Your letter indicates that your office in Ottawa plans to
gather data concerning specific problems which have arisen with
country of origin marking, but that in the meantime it would be
of benefit to you and Canadian industry for this office to supply
some general guidance.
Section 304 of the Tariff Act of 1930, as amended (19 U.S.C.
1304), provides that, unless excepted, every article of foreign
origin imported into the U.S. shall be marked in a conspicuous
place as legibly, indelibly, and permanently as the nature of the
article (or container) will permit, in such a manner as to
indicate to the ultimate purchaser in the U.S. the English name
of the country of origin of the article.
Part 134, Customs Regulations (19 CFR Part 134), implements
the country of origin marking requirements and exceptions of 19
U.S.C. 1304.
To determine whether an imported article may be excepted
from country of origin marking Customs must consider who, if
anyone, is the ultimate purchaser in the U.S. In 19 CFR 134.1(d)
the ultimate purchaser is defined generally as the last person in
the U.S. to receive the article in the form in which it was
imported. Thus, for example, the Defense Logistics Agency would
likely be the ultimate purchaser in the U.S. of an article
procured for its account for use by the U.S. military. Such an
article would be required to be marked at the time of
importation, unless otherwise excepted, so as to indicate its
foreign origin to the ultimate purchaser in the U.S.
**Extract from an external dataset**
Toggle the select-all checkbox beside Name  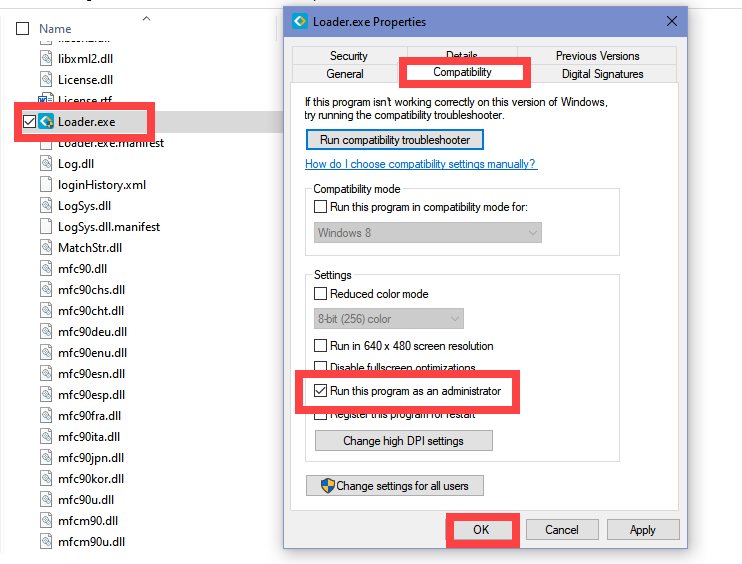[x=22, y=28]
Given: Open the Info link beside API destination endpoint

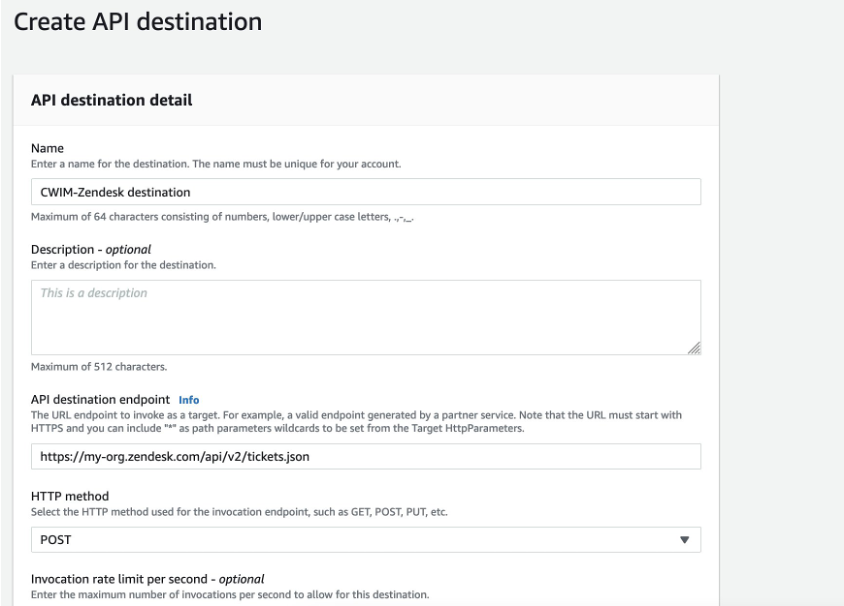Looking at the screenshot, I should coord(189,400).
If an imported article is to be used in manufacture, such
that after processing a new article will emerge having a new
name, character, or use, the manufacturer or processor will be
considered, as provided in 19 CFR 134.35, the ultimate purchaser
of the imported article. Such an article is said to have been
substantially transformed. In that event, only the container of
the imported article is required to be marked with the article's
country of origin. With respect to articles to be imported for
incorporation into Department of Defense "end items", the person
in the U.S. who effects a substantial transformation of the
imported articles into "end items" will be considered the
ultimate purchaser. However, it will not necessarily be the case
that all imported articles incorporated into "end items" will be
considered by Customs to have been substantially transformed. If
a substantial transformation is considered not to have been
effected, the imported article must be marked to indicate its
origin to the ultimate purchaser, e.g, the DOD unit which is
purchasing the "end item".
You have asked about the applicablity of the exception from
marking provided at 19 CFR 134.32(f). That exception is
available for articles imported for use by the importer and not
intended for sale in their imported or any other form. Such
uses, under our rulings, have included samples for sales
presentations, articles imported for testing, articles for
showroom display, and machines, equipment, and supplies used in
carrying on a business. In general, this exception applies only
to articles imported for the importer's personal use. Thus, an
article imported for use in the manufacture of a DOD "end item"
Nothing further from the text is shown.